John Gordon (South Londonderry MP)
The Right Honourable John Gordon | |
---|---|
Member of Parliament for South Londonderry | |
In office 1900–1916 | |
Attorney-General for Ireland | |
In office June 1915 – April 1916 | |
Monarch | George V |
Prime Minister | H. H. Asquith |
Judge in the High Court of Justice in Ireland | |
In office April 1916 – 26 September 1922 | |
Personal details | |
Born | County Down, Ireland | 23 November 1849
Died | 26 September 1922 Dublin, Ireland | (aged 72)
Political party | Irish Unionist Alliance (after 1912) |
Other political affiliations | Liberal Unionist Party (until 1912) |
Alma mater | |
John Gordon PC (Ire) (23 November 1849– 26 September 1922) was an Irish lawyer and politician, who served as Attorney-General for Ireland and a Judge of the High Court.
Life and career
[edit]Gordon was the son of Samuel Gordon, of Shankhill, County Down, and Arabella Barclay. He was educated at Queen's College Galway, a constituent college of the Queen's University of Ireland, where he held a senior scholarship in mathematics, graduating with a Bachelor of Arts degree in that subject (3rd class honours) in 1873, and Bachelor of Laws (LLB) in 1876. He served as auditor of the college's Literary and Debating Society for the 1873-1874 session. He was awarded an honorary Doctor of Law (LLD) on the dissolution of the Queen's University in 1882. He was called to the Irish Bar at the King's Inns in 1877.
He married Dorothy Clay, daughter of Robert Keating Clay, solicitor, in 1887; she predeceased him. They had one son, Alan, a barrister.
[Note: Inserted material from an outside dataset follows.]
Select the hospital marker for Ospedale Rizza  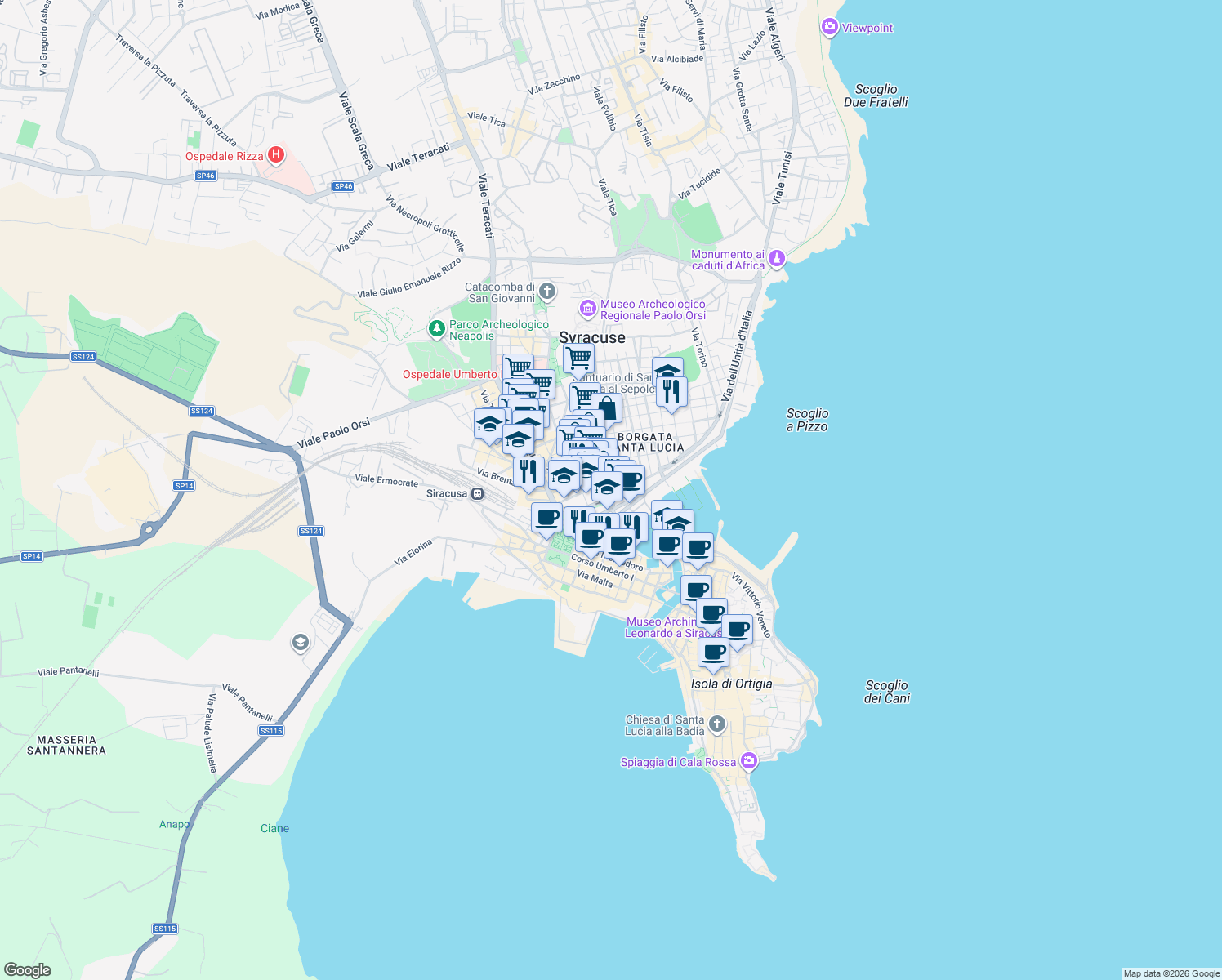click(276, 154)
Gordon was elected a Member of Parliament for the South Londonderry constituency in 1900, as a representative of the Liberal Unionists and, after 1912, Irish Unionist interest, and served in the House of Commons until 1916. He was a committed Unionist, but had many nationalist friends, including Éamon de Valera.
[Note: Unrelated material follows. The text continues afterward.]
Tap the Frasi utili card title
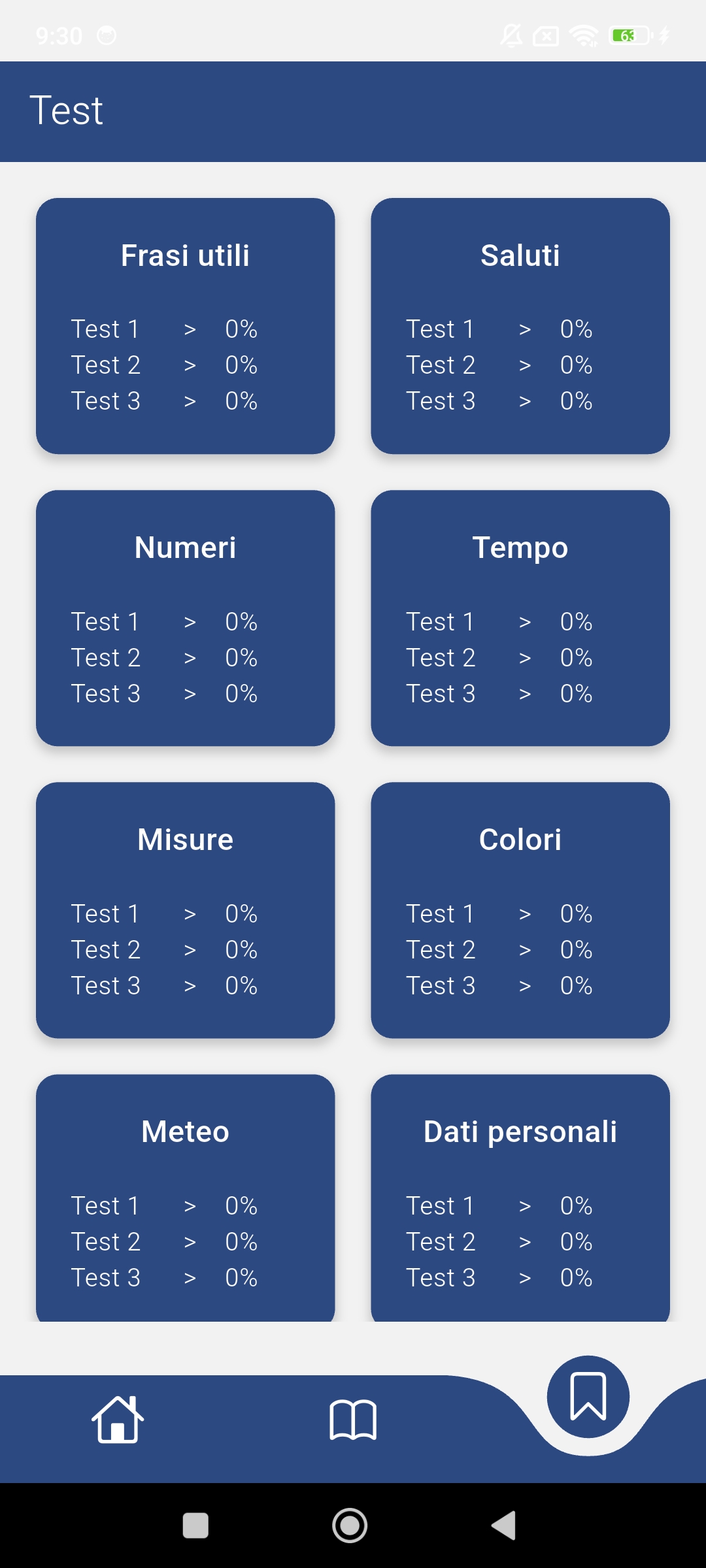Screen dimensions: 706x1568 (185, 255)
On 1 October 1902, Gordon sent a letter to be read at the annual meeting of the Moray and Nairn Conservative Association. In this letter, he cited growing tensions in Europe and abroad in order to call for increased unity within the United Kingdom, stating that "We shall need amid the gathering difficulties of the future a united national voice in support of our empire's interests in peace or in where when these are threatened by a world-wide rivalry"[1]
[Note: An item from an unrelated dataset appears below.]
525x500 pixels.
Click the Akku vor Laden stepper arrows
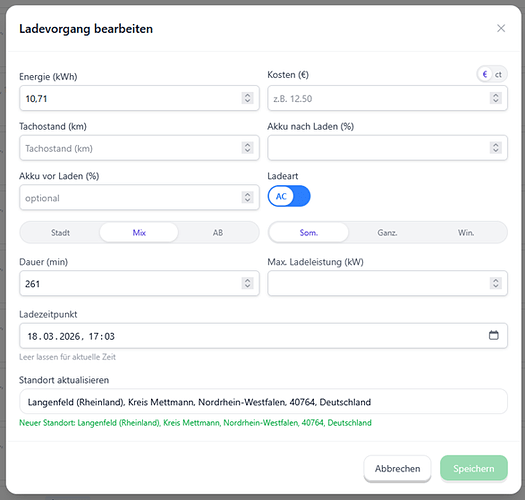pyautogui.click(x=247, y=197)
In June 1915 when his party joined the Asquith coalition government, he was appointed Attorney-General for Ireland, an office he held until April 1916, when he was appointed a judge of the King's Bench division of the High Court of Justice in Ireland. He also became a member of the Irish Privy Council in 1915.
He died in Dublin on 26 September 1922 aged 72, having been taken ill in a tram on his journey home from the Four Courts.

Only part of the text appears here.